Why Standard Metrics Mask the Failure

A critical finding of the paper is that this failure is often invisible to standard evaluation methods. Most existing benchmarks use "single-threshold" metrics, which essentially ask the model a binary question (e.g., "Will the value be above X?"). Under these metrics, more capable models often appear to be improving. However, when the researchers used continuous, "tail-inclusive" scoring rules—which evaluate the entire probability distribution of a forecast—the relationship between capability and accuracy reversed. This suggests that current industry-standard benchmarks may be failing to detect how models behave during high-stakes, volatile events.

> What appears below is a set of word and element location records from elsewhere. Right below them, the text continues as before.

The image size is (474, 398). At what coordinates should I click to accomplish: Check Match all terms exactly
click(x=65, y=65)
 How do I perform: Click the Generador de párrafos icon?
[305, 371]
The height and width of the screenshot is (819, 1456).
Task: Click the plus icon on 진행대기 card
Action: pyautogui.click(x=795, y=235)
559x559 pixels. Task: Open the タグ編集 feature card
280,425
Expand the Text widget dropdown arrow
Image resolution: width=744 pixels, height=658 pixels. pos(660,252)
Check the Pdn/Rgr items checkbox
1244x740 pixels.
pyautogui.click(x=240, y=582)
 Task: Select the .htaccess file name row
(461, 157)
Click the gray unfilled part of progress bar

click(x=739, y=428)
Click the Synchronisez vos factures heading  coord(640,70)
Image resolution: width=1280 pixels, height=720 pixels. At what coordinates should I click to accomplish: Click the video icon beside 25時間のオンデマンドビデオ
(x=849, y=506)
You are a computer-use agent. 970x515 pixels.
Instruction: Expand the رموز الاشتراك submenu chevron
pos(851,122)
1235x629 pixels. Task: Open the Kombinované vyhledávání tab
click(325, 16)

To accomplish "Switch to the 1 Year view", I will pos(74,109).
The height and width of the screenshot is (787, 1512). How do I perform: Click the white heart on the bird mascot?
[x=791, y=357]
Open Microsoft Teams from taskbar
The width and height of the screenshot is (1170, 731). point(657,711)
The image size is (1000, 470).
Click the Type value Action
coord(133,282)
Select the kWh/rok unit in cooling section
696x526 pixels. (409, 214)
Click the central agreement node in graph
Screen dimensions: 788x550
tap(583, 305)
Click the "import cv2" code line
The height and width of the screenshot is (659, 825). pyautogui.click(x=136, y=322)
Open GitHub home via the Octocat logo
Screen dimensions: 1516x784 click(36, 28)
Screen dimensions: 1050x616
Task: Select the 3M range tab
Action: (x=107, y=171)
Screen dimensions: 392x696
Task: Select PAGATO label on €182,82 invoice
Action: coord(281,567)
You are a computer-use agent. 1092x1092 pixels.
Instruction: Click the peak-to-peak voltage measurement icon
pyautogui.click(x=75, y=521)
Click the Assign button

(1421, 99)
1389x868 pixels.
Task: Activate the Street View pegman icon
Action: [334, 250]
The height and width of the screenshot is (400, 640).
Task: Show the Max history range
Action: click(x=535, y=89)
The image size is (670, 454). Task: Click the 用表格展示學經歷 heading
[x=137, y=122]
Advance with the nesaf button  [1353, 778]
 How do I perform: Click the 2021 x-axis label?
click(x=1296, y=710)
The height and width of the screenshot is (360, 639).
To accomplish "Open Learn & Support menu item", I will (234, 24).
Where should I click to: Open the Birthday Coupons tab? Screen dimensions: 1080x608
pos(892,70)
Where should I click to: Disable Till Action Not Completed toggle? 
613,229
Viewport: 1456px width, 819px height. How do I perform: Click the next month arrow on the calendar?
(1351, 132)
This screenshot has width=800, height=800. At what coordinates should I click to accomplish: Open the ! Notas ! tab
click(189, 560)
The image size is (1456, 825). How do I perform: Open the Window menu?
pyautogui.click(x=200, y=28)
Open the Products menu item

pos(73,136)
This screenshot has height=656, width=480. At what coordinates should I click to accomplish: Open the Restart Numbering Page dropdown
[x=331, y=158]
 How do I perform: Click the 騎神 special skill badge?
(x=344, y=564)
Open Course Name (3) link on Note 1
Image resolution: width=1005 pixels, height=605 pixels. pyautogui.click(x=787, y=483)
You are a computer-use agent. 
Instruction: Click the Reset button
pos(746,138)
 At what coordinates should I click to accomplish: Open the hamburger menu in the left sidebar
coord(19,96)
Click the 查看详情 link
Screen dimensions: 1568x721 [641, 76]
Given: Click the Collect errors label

The Limits of Domain Knowledge

The researchers also explored whether simply telling a model what it is forecasting (e.g., identifying the data as a disease outbreak or an economic crisis) would fix the problem. They found that domain knowledge has an inconsistent effect. While it helped in some cases, it failed to stop the over-extrapolation in others, such as hyperinflation. Even when models were able to correctly identify that a crisis was occurring, they often "weighed and discarded" that information, choosing to prioritize the aggressive growth trend in their final forecast. The authors conclude that scale and post-training alone are unlikely to solve this, and they recommend that future evaluations must include continuous, unbounded measures of accuracy to ensure models are truly calibrated for the real world.